ジビエ専門店「Nhà hàng Thành Long」

 ジビエ専門店で、蛇以外にも食材が豊富に揃っている。生きた蛇を見せられ、OKなら重量を計って調理に入る。待っている間にとりあえずヤギ料理でもいただこうと注文。肉が柔らかくて旨い。持込みのベトナム米酒を飲みながら、ヤギ肉をつまんでいると、早くも酔いが回ってくる。

まずはヤギ料理

 私が初めて蛇を食べたのは、約30年前の海南島だった。当時は高速道路がなく、三亜から海口までは一般道路を1日かけて走破する。山を越えていると、地元の子供が獲った蛇をくねくねと踊らせながら売りつけてくる。車の運転手は夕食のおかずに買って帰るからと車を止めて蛇選びを始める。

店主と

 面白い。
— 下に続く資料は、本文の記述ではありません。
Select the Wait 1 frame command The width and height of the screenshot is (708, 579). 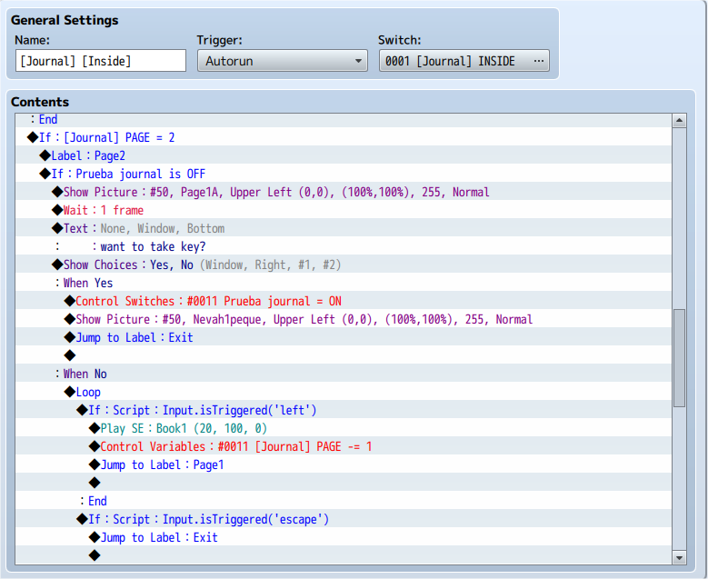tap(344, 210)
蛇に惹かれて、私は運転手に「ランチは蛇が食べたい」と言い出し、山の中の蛇食堂に連れていかれる。せっかくだから、少々値が張る毒蛇を注文。大きな毒蛇で血酒、内臓料理、肉の炒めと唐揚げ、さらに濃厚な蛇スープとフルコースを満喫。それ以来、蛇大好きになった。